### [TASK TO COMPLETE]
Please quote the alumni news text below word for word, starting at "Jessica and the River Fairies, by" and ending at "the age of 89.".

Alumni News: Winter/Spring 2026

Alumni honors, career moves, and items of note
The Senate confirmed Caroline Pogge, DrPH ’19, as Brigadier General in the Army.
Bookshelf
99 Ways to Die and How to Avoid Them, by Ashely Alker, SM ’09
In this “Anthony Bourdain-style greatest hits tour of death,” Ashely Alker, an emergency medicine doctor and self-described ‘death-escapologist,’ provides practical advice and stories from her experiences in life and medicine.
Jessica and the River Fairies, by Jeffrey Blander, SM ’00, SM ’04, ScD ’08
Blander’s fifth book and second children’s title, Jessica and the River Fairies is inspired by his late mother and co-author, Ann Blander and a short bedtime story she wrote for him as a child.
In Memoriam
Bill Foege, MPH ’65, former director of the Centers for Disease Control and Prevention (CDC) who led the United States’ early response to the AIDS epidemic and developed the vaccination strategy that helped wipe out smallpox in the 1970s, has passed away at the age of 89.
In 1994, Foege received the Harvard T.H. Chan School of Public Health Alumni Award of Merit, the highest honor presented by the Alumni Association to an alum of the School; in 2006, he received the Julius B. Richmond Award alongside Anthony Fauci; and in 2022, he joined several former CDC directors to speak on a panel at the School.
For all his accolades, Foege has been called the “grand old man of public health.”

### [DATASET CONTENT]
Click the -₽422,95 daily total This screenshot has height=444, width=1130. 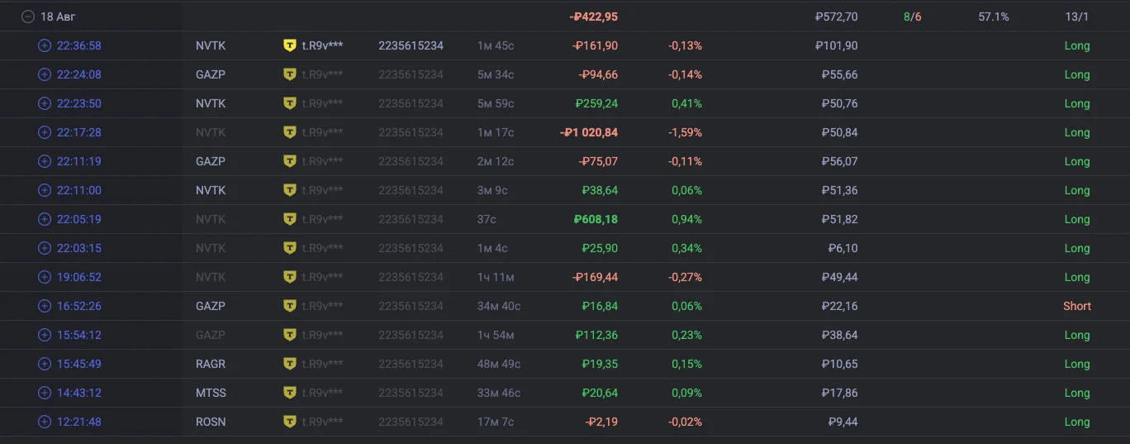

### [EXERCISE RESPONSE]
Jessica and the River Fairies, by Jeffrey Blander, SM ’00, SM ’04, ScD ’08
Blander’s fifth book and second children’s title, Jessica and the River Fairies is inspired by his late mother and co-author, Ann Blander and a short bedtime story she wrote for him as a child.
In Memoriam
Bill Foege, MPH ’65, former director of the Centers for Disease Control and Prevention (CDC) who led the United States’ early response to the AIDS epidemic and developed the vaccination strategy that helped wipe out smallpox in the 1970s, has passed away at the age of 89.